■ **AVAILABLE RECORDS**
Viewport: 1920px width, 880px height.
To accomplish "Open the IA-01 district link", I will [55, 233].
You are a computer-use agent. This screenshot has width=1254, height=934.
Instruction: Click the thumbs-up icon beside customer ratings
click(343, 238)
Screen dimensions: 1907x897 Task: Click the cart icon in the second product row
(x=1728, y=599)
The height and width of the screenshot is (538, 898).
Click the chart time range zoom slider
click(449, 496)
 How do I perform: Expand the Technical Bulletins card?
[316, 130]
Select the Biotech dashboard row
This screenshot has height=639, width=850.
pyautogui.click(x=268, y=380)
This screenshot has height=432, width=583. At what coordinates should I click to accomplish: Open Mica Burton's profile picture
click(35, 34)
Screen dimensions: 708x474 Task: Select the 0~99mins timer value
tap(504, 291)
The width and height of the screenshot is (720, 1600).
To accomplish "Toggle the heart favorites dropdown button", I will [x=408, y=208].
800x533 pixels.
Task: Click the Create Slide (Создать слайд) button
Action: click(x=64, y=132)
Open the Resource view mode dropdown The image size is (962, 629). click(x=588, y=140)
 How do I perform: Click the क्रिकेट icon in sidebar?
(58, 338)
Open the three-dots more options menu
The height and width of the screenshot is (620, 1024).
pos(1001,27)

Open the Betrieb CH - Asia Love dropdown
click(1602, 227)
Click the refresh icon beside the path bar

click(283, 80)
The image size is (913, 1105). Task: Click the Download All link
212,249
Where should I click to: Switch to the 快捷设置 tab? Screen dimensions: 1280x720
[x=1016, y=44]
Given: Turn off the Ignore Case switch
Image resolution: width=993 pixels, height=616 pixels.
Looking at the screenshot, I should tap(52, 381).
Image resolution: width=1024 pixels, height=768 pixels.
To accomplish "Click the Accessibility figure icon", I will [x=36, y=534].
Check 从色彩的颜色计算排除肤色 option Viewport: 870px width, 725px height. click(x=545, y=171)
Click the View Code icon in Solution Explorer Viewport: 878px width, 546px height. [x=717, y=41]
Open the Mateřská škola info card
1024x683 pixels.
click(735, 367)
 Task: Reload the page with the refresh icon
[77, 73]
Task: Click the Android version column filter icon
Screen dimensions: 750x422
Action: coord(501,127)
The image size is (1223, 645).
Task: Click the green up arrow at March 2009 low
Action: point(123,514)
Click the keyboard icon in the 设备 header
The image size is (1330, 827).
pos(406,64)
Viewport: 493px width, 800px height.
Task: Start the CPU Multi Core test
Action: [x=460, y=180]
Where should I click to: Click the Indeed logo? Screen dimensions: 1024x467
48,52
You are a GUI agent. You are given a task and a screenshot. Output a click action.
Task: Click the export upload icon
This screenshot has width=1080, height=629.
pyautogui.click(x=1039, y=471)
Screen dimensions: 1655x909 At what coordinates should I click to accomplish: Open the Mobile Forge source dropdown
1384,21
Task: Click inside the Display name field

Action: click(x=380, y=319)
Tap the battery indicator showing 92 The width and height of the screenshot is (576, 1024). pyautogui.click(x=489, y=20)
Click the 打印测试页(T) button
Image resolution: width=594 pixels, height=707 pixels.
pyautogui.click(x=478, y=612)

■ **HOW TO COMPLETE THIS TASK**
Transcribe exactly, and only, the lines from the one bearing "Screen dimensions: 750x422" through the last line of the entries, counting both.

■ **RESULT**
Screen dimensions: 750x422
Action: coord(501,127)
The image size is (1223, 645).
Task: Click the green up arrow at March 2009 low
Action: point(123,514)
Click the keyboard icon in the 设备 header
The image size is (1330, 827).
pos(406,64)
Viewport: 493px width, 800px height.
Task: Start the CPU Multi Core test
Action: [x=460, y=180]
Where should I click to: Click the Indeed logo? Screen dimensions: 1024x467
48,52
You are a GUI agent. You are given a task and a screenshot. Output a click action.
Task: Click the export upload icon
This screenshot has width=1080, height=629.
pyautogui.click(x=1039, y=471)
Screen dimensions: 1655x909 At what coordinates should I click to accomplish: Open the Mobile Forge source dropdown
1384,21
Task: Click inside the Display name field

Action: click(x=380, y=319)
Tap the battery indicator showing 92 The width and height of the screenshot is (576, 1024). pyautogui.click(x=489, y=20)
Click the 打印测试页(T) button
Image resolution: width=594 pixels, height=707 pixels.
pyautogui.click(x=478, y=612)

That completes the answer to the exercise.